**What to work on:**
Count how many of the lines below contain the string "should", matching case exactly, and give only that number.

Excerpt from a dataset
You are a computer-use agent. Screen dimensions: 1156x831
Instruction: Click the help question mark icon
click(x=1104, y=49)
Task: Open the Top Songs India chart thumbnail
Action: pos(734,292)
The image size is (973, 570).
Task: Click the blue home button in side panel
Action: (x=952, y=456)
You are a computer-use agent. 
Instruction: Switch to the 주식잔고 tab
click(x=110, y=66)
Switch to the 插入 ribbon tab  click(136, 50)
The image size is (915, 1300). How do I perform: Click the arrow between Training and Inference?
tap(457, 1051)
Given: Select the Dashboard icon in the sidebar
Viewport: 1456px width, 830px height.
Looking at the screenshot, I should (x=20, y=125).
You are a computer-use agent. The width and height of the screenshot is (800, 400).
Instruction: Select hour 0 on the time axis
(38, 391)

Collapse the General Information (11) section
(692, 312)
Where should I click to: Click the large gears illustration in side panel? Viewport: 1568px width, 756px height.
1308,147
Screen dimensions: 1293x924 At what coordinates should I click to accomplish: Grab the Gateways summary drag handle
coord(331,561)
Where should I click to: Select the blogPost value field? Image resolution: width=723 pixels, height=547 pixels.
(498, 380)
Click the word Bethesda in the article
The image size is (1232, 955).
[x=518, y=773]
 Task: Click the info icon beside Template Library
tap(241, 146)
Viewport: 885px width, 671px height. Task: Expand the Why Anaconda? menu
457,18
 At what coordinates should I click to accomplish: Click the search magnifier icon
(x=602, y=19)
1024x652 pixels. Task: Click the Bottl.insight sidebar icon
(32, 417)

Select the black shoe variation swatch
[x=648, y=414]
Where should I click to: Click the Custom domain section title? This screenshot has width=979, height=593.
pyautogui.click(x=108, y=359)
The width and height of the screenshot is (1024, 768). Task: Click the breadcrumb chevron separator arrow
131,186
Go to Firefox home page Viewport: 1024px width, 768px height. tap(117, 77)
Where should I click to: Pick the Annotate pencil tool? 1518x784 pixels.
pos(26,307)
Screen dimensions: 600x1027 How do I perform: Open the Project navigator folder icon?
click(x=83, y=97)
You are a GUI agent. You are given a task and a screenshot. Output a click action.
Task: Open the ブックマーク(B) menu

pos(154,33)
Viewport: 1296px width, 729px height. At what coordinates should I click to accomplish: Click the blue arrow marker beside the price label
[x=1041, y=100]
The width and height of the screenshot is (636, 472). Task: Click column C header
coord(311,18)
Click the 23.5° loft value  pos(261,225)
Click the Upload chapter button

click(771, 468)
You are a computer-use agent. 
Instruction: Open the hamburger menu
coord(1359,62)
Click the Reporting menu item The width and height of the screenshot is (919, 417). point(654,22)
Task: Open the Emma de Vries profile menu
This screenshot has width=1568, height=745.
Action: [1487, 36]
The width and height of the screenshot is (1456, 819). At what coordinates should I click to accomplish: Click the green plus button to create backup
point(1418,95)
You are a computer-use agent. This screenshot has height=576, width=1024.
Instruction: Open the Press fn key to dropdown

**Solution to the problem:**
9